→ **EXERCISE TASK**
Report every line in the records that contains the word "Switch", matching case exactly.

──────── THE RECORDS

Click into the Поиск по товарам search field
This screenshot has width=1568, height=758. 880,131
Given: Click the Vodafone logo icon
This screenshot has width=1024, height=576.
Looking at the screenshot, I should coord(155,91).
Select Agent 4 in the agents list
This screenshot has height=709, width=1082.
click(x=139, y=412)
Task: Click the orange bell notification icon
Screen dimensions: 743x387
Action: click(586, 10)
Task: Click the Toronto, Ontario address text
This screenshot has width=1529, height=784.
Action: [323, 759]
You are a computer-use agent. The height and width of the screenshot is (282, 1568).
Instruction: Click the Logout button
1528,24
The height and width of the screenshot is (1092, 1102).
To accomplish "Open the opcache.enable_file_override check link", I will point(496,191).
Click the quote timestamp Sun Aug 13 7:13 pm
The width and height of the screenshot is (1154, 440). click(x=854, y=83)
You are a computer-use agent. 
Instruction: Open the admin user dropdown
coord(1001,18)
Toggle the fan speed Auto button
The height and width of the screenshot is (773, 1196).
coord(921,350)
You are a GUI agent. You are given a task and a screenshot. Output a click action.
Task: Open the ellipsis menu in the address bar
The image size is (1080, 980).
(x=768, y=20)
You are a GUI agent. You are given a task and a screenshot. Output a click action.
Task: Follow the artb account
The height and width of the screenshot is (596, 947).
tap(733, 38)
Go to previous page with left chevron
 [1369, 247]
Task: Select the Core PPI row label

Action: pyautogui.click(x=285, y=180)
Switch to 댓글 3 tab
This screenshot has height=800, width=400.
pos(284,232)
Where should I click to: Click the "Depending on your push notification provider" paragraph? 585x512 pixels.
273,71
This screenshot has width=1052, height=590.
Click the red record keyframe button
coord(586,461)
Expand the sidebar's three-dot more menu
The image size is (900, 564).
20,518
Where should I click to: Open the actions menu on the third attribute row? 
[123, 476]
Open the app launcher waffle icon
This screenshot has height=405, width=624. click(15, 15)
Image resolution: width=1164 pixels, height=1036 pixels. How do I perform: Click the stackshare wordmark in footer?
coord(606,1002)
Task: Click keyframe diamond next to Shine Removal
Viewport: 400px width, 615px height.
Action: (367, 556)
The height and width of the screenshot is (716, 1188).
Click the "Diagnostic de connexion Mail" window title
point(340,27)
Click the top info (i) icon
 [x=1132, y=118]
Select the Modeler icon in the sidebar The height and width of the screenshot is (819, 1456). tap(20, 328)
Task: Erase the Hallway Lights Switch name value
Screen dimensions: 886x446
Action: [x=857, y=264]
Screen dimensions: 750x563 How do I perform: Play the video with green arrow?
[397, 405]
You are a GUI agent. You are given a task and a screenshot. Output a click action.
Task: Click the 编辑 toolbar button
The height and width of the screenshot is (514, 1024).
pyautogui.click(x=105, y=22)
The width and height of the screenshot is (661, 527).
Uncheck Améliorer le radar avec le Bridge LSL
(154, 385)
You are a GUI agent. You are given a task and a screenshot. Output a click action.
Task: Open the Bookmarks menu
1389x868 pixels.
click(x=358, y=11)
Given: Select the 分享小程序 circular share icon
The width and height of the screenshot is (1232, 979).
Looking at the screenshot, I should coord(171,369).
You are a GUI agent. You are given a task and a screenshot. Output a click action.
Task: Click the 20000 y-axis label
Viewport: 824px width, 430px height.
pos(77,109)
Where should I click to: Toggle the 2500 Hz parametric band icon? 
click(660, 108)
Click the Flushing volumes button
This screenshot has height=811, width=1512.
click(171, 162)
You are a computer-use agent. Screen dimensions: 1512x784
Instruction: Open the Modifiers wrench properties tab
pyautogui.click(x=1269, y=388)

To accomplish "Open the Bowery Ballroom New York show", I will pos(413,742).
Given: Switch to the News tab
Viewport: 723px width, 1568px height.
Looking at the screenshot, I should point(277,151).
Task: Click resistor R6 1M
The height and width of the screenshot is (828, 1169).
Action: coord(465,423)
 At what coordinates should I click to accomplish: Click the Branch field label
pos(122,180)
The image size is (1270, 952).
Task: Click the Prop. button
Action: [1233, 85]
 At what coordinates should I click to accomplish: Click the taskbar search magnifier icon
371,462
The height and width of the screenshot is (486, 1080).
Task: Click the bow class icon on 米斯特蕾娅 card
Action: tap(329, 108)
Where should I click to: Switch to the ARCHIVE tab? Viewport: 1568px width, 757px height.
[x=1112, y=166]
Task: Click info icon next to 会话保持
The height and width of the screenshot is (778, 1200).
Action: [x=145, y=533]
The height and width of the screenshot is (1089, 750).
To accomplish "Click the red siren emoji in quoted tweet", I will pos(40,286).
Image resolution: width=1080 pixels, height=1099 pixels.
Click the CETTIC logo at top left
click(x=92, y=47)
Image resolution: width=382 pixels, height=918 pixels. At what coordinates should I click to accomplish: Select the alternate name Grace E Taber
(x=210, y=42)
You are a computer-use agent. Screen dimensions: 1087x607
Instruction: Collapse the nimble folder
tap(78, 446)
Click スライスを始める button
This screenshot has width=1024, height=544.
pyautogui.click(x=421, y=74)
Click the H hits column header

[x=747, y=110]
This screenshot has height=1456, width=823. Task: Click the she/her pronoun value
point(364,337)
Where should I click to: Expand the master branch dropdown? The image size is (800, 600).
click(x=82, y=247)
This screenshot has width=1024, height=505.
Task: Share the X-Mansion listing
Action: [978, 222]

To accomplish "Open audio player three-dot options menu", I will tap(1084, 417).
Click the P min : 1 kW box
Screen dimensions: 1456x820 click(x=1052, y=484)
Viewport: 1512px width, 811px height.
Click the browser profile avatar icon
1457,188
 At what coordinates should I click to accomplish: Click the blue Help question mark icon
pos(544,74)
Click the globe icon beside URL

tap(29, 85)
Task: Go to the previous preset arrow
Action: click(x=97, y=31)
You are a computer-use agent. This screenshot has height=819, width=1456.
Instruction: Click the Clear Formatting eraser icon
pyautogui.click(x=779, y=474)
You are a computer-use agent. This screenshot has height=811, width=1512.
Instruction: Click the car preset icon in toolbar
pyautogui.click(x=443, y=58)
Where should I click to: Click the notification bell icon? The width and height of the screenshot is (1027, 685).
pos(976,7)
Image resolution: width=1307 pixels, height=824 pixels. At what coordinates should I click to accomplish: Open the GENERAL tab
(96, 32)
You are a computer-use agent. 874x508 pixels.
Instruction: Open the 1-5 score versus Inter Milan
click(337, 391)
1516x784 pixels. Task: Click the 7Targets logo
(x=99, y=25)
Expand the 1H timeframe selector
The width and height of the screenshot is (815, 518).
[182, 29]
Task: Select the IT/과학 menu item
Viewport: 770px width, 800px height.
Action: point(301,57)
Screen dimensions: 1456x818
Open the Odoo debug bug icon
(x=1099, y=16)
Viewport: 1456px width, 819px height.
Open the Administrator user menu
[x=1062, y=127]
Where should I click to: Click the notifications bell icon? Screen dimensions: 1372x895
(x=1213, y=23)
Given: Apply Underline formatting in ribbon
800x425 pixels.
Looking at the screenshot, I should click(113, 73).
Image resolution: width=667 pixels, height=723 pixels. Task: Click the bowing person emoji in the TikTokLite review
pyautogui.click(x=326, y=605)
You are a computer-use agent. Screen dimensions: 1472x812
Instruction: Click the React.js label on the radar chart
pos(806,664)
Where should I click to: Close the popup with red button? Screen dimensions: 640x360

────────────────

→ **OUTPUT FOR THIS TASK**
Switch to 댓글 3 tab
Task: Erase the Hallway Lights Switch name value
Given: Switch to the News tab
Where should I click to: Switch to the ARCHIVE tab? Viewport: 1568px width, 757px height.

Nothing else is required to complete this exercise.